Leider hatte ich schon länger nicht mehr mit ner NC zu tun  ... aber: 
Im Automatikbetrieb die Reglerfreigabe weg nehmen ist auch gemein! Ist das eine HW- oder SW-Freigabe?
HW: Klassiker ... Wackler?
SW: Nach WKZ-Wechsel, dass bedeutet ja, man kann den Fehler schon mal etwas eingrenzen?


----------



## gravieren (25 Juli 2013)

Hi

Kommen zusätzliche Fehlermeldungen   ?

Das könnte ein "Folgefehler" zu einem Fehler sein.


Mach doch mal ein Foto von allen Fehlern und Meldungen  sobald er Auftritt !


PLZ  ?

Gruß


----------



## büchse der pandora (26 Juli 2013)

Vielen Dank für die schnelle Antwort!!

Also aus der PLC kommt es nicht, daran habe ich auch zuerst gedacht und alle Reglerfreigaben mit SR-Flipflops kontrolliert. Es dürfte also ein Hardwareproblem sein. Ist es möglich, dass bei den Spindeln die Geber schneller den Geist aufgeben?

Ein Folgefehler ist die fehlende Reglerfreigabe  leider nicht, es ist immer der erste Fehler. Danach kommen nur noch Achs-Freigabemeldungen die wohl erst durch die fehlende Reglerfreigabe ausgelöst werden.

Ich muss wohl noch hinzufügen das alle 5 Maschinen ein identisches Programm haben und auch die gleichen Macken aufweisen. Man könnte meinen das müsse aus der Software kommen aber die Fehler sind erst nach einer gewissen Zeit aufgetreten und häufen sich nun. 

Noch irgendwelche Ideen?


----------



## gravieren (26 Juli 2013)

Hi


büchse der pandora schrieb:


> Also aus der PLC kommt es nicht, daran habe ich auch zuerst gedacht und alle Reglerfreigaben mit SR-Flipflops kontrolliert.


Sag doch mal, was du kontroliert hast  ?




büchse der pandora schrieb:


> Es dürfte also ein Hardwareproblem sein. Ist es möglich, dass bei den Spindeln die Geber schneller den Geist aufgeben?


Drehgeber defekt  --> Fehler Hardware Messkreisfehler.
Hast du eine solche Meldung ?




büchse der pandora schrieb:


> Ein Folgefehler ist die fehlende Reglerfreigabe leider nicht, es ist immer der erste Fehler.
> Danach kommen nur noch Achs-Freigabemeldungen die wohl erst durch die fehlende Reglerfreigabe ausgelöst werden.

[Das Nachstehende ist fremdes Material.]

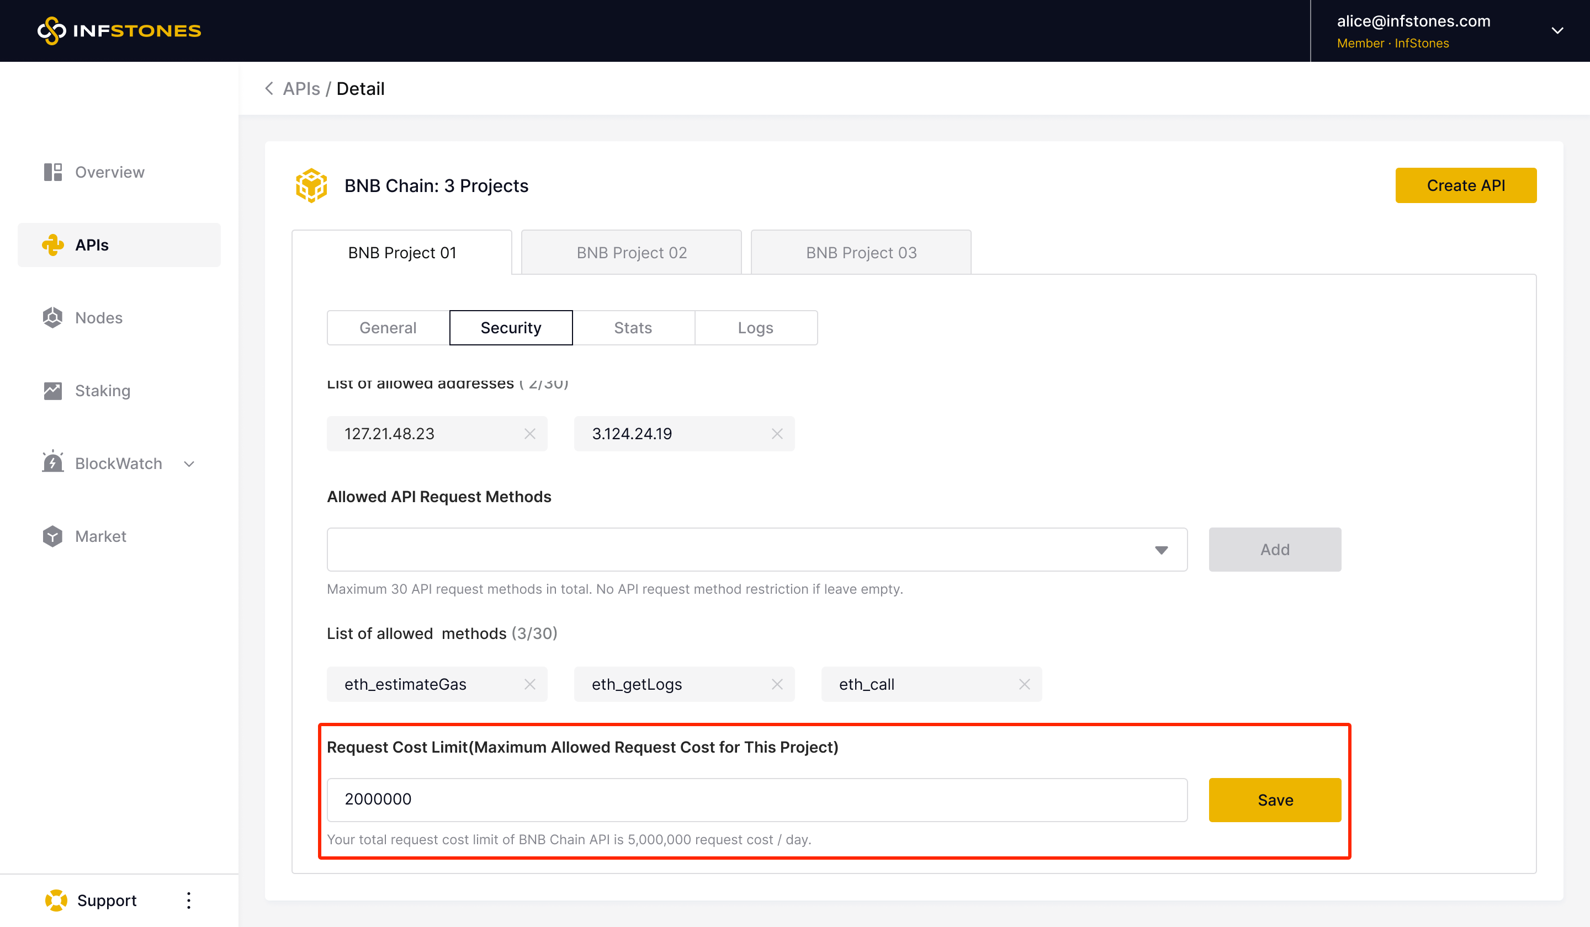The image size is (1590, 927).
Task: Open the Stats sub-tab
Action: pyautogui.click(x=633, y=328)
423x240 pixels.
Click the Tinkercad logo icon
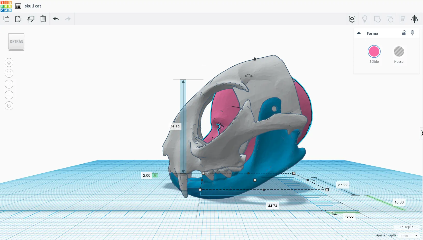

Äh,   --> Danach kommen nur noch Achs-Freigabemeldungen, die wohl erst durch die Fehlende Regerfreigabe . . .

Zur Info:
"Reglerfreigabe wegnehmen" und Achse steht  --> O.K.   --> KEIN Fehler
"Reglerfreigabe wegnehmen" und die Achse fährt  --> Es kommt deine besagte Fehlermeldung !

Gruß Karl


----------



## büchse der pandora (27 Juli 2013)

ich habe geprüft ob die Schnittstellensignale in der PLC zurückgesetzt werden wie es in der Anleitung beschrieben ist. Fehlermeldung die auf einen Hardwarefehler hinweisen gibt es leider auch nicht. Die Achsen im Geometrieverbund bleiben nach 21612 natürlich stehen.


----------



## gravieren (27 Juli 2013)

Hi

Hast du einen SPS-Analyser  ?
Zeichne doch mal die Freigaben auf.

Z.b. von AUTEM  .  www.autem.de 
http://www.autem.de/index.php?site=de_sps


oder

Es gibt auch noch andere.


Gruß Karl


----------



## büchse der pandora (31 Juli 2013)

Also einen Analyser habe ich nicht. Habe mal beim Siemens-Support angefragt. Laut deren Aussage ist zwischen Klemme 9 und 663 etwas faul.
Werde ich auch prüfen und die Ergebnisse brav ins Forum eintippen.

Gruß


----------



## gravieren (31 Juli 2013)

Hi


büchse der pandora schrieb:


> Also einen Analyser habe ich nicht. Habe mal beim Siemens-Support angefragt. Laut deren Aussage ist zwischen Klemme 9 und 663 etwas faul.



Das ist möglich.
Jedoch ist alles, welche die Reglerfreigabe wegnehmen möglich.

Mach doch mal den Test:  Achse verfahren und bei dem jeweiligen DB der Achse die Reglerfreigabe wegnehmen.

Kommt jetzt dein besagter Fehler  ?

Welches PLZ-Gebiet ?      Die ersten beiden sind ausreichend.


Gruß Karl


----------